** start of Page **
Text classification with preprocessed text: Movie reviews

View on TensorFlow.org Run in Google Colab View source on GitHub Download notebook

This notebook classifies movie reviews as positive or negative using the text of the review. This is an example of binary—or two-class—classification, an important and widely applicable kind of machine learning problem.

We'll use the IMDB dataset that contains the text of 50,000 movie reviews from the Internet Movie Database. These are split into 25,000 reviews for training and 25,000 reviews for testing. The training and testing sets are balanced, meaning they contain an equal number of positive and negative reviews.

This notebook uses tf.keras, a high-level API to build and train models in TensorFlow. For a more advanced text classification tutorial using tf.keras, see the MLCC Text Classification Guide.

Setup

import tensorflow as tf
from tensorflow import keras

import tensorflow_datasets as tfds
tfds.disable_progress_bar()

import numpy as np

print(tf.__version__)
2.2.0

Download the IMDB dataset

The IMDB movie reviews dataset comes packaged in tfds. It has already been preprocessed so that the reviews (sequences of words) have been converted to sequences of integers, where each integer represents a specific word in a dictionary.

The following code downloads the IMDB dataset to your machine (or uses a cached copy if you've already downloaded it):

To encode your own text see the Loading text tutorial

(train_data, test_data), info = tfds.load(
    # Use the version pre-encoded with an ~8k vocabulary.
    'imdb_reviews/subwords8k', 
    # Return the train/test datasets as a tuple.
    split = (tfds.Split.TRAIN, tfds.Split.TEST),
    # Return (example, label) pairs from the dataset (instead of a dictionary).
    as_supervised=True,
    # Also return the `info` structure. 
    with_info=True)
WARNING:absl:TFDS datasets with text encoding are deprecated and will be removed in a future version. Instead, you should use the plain text version and tokenize the text using `tensorflow_text` (See: https://www.tensorflow.org/tutorials/tensorflow_text/intro#tfdata_example)

Downloading and preparing dataset imdb_reviews/subwords8k/1.0.0 (download: 80.23 MiB, generated: Unknown size, total: 80.23 MiB) to /home/kbuilder/tensorflow_datasets/imdb_reviews/subwords8k/1.0.0...
** end of Page **
Written instruction 1 = Rewrite the records from the line containing "Open View Insights link" through the line containing "click(x=841, y=420)", replacing "notifications bell" with "alerts bell" and leaving everything else unchanged.
The movie review tutorial and the records that come next are unrelated material.
** start of Task input **
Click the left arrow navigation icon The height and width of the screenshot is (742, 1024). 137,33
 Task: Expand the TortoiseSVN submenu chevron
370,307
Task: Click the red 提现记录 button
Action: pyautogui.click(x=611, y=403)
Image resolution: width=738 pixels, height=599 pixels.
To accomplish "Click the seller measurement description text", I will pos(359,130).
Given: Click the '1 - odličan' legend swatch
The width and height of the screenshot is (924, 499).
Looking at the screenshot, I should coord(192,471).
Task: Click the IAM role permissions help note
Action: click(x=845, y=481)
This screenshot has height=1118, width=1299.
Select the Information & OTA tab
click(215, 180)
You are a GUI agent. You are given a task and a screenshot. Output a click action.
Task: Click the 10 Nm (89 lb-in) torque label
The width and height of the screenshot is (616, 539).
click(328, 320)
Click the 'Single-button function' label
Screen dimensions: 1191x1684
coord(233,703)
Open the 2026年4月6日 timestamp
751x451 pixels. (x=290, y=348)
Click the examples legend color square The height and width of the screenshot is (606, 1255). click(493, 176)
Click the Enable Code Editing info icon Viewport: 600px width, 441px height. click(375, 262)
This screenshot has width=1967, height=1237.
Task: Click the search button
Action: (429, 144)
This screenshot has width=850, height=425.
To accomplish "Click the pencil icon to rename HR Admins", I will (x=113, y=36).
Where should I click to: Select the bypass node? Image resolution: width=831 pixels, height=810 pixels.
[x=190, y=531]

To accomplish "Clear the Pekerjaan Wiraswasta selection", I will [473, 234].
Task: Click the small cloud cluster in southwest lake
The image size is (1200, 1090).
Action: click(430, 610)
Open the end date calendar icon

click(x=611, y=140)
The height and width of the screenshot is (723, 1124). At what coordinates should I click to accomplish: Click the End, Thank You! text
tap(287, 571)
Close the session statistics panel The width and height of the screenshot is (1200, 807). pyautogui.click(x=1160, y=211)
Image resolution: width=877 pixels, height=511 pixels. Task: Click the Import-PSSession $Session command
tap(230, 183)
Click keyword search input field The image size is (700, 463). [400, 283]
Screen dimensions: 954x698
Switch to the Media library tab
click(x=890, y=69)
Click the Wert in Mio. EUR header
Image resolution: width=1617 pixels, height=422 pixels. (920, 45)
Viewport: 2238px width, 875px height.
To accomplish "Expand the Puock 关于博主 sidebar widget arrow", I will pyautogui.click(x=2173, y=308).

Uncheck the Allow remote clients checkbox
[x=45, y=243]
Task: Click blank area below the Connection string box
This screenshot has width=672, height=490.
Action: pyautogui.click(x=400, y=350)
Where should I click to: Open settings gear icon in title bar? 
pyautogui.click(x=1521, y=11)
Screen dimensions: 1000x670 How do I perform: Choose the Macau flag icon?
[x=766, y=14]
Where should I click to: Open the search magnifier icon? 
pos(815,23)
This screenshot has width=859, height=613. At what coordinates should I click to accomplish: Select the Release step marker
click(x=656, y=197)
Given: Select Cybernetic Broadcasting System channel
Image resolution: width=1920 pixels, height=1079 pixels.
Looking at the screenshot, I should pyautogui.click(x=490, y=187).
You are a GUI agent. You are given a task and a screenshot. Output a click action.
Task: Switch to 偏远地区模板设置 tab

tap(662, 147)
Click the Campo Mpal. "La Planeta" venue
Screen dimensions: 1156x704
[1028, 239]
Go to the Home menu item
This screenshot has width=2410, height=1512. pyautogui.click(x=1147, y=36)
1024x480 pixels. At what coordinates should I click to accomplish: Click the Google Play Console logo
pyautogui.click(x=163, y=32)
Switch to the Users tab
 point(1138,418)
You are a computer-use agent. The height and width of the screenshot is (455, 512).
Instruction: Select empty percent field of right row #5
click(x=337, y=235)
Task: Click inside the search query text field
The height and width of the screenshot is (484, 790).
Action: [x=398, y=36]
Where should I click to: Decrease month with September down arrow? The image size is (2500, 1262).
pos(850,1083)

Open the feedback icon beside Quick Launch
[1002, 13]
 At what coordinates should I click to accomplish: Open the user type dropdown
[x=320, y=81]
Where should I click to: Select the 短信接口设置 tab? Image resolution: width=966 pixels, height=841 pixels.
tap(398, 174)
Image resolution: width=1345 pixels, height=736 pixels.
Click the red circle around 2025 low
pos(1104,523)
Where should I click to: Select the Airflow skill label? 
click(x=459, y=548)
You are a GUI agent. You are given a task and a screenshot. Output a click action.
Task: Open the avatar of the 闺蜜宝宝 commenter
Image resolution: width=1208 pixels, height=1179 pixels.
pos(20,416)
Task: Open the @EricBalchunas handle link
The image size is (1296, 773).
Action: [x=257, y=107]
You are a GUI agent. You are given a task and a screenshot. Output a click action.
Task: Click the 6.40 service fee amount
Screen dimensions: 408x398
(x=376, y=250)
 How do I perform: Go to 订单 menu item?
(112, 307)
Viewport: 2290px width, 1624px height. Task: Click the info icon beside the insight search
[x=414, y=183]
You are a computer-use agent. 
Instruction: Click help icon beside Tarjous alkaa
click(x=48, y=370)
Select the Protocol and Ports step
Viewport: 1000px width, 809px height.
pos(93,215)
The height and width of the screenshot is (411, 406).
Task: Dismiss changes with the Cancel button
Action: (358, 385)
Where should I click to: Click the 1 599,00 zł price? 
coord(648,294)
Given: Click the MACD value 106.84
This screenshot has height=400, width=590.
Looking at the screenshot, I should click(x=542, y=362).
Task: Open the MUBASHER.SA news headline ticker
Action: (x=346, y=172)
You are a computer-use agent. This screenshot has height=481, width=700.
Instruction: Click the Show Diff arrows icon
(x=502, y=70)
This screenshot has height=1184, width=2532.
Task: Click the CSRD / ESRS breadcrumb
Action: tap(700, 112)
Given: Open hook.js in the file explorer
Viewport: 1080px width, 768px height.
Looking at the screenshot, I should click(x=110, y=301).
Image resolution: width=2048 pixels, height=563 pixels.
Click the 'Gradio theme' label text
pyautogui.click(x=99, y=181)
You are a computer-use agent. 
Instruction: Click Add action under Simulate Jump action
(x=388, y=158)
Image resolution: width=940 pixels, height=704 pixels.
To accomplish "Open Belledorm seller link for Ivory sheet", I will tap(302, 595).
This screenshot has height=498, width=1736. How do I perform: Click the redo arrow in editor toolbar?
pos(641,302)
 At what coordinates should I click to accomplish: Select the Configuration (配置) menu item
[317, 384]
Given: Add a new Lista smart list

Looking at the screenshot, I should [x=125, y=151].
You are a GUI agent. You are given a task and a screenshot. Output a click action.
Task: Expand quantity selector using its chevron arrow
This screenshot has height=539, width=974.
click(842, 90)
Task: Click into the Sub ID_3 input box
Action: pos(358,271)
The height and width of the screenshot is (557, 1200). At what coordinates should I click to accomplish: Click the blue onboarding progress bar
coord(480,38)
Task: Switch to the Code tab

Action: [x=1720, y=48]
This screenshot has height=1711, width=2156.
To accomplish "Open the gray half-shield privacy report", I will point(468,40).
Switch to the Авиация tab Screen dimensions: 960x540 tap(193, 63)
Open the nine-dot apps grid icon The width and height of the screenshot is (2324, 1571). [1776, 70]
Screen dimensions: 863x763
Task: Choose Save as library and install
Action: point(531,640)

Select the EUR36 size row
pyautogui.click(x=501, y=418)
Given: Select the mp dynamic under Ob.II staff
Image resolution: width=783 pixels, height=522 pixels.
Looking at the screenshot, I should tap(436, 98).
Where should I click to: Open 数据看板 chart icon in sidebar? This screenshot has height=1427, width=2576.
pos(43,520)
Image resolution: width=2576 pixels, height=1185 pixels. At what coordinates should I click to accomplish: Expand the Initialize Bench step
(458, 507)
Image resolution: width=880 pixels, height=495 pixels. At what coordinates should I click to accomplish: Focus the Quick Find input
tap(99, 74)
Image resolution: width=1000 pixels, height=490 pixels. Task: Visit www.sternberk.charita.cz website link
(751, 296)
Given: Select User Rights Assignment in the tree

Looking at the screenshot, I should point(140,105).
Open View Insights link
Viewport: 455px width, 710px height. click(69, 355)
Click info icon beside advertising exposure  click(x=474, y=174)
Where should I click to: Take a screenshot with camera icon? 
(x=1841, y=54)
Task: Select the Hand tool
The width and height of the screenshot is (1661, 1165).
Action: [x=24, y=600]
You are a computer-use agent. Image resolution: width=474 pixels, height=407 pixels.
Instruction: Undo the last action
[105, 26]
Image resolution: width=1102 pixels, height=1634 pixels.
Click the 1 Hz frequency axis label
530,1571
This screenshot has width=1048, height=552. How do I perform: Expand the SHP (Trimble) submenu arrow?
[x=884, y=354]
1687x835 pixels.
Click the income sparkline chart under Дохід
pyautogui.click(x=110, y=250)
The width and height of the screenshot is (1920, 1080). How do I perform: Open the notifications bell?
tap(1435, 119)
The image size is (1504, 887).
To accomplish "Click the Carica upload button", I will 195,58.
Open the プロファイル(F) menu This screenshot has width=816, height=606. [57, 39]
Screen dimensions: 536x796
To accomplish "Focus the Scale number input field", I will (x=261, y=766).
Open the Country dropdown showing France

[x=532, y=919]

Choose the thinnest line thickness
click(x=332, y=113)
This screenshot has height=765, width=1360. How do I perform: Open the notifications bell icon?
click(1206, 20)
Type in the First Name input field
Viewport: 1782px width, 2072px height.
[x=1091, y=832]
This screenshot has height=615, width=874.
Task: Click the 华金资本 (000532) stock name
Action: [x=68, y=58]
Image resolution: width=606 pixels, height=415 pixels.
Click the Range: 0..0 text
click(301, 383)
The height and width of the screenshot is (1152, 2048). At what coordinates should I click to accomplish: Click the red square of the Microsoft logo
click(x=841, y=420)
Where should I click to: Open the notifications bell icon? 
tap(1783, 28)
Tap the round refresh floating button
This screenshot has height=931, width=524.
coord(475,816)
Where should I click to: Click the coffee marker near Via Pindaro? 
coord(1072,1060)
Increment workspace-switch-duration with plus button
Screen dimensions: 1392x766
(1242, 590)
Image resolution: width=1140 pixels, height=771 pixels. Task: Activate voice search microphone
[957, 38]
** end of Task input **
Written instruction 2 = According to the movie review classification tutorial, how many reviews does the IMDB dataset contain?

Task solution 1 =
Open View Insights link
Viewport: 455px width, 710px height. click(69, 355)
Click info icon beside advertising exposure  click(x=474, y=174)
Where should I click to: Take a screenshot with camera icon? 
(x=1841, y=54)
Task: Select the Hand tool
The width and height of the screenshot is (1661, 1165).
Action: [x=24, y=600]
You are a computer-use agent. Image resolution: width=474 pixels, height=407 pixels.
Instruction: Undo the last action
[105, 26]
Image resolution: width=1102 pixels, height=1634 pixels.
Click the 1 Hz frequency axis label
530,1571
This screenshot has width=1048, height=552. How do I perform: Expand the SHP (Trimble) submenu arrow?
[x=884, y=354]
1687x835 pixels.
Click the income sparkline chart under Дохід
pyautogui.click(x=110, y=250)
The width and height of the screenshot is (1920, 1080). How do I perform: Open the alerts bell?
tap(1435, 119)
The image size is (1504, 887).
To accomplish "Click the Carica upload button", I will 195,58.
Open the プロファイル(F) menu This screenshot has width=816, height=606. [57, 39]
Screen dimensions: 536x796
To accomplish "Focus the Scale number input field", I will (x=261, y=766).
Open the Country dropdown showing France

[x=532, y=919]

Choose the thinnest line thickness
click(x=332, y=113)
This screenshot has height=765, width=1360. How do I perform: Open the alerts bell icon?
click(1206, 20)
Type in the First Name input field
Viewport: 1782px width, 2072px height.
[x=1091, y=832]
This screenshot has height=615, width=874.
Task: Click the 华金资本 (000532) stock name
Action: [x=68, y=58]
Image resolution: width=606 pixels, height=415 pixels.
Click the Range: 0..0 text
click(301, 383)
The height and width of the screenshot is (1152, 2048). At what coordinates should I click to accomplish: Click the red square of the Microsoft logo
click(x=841, y=420)

Task solution 2 = 50,000 movie reviews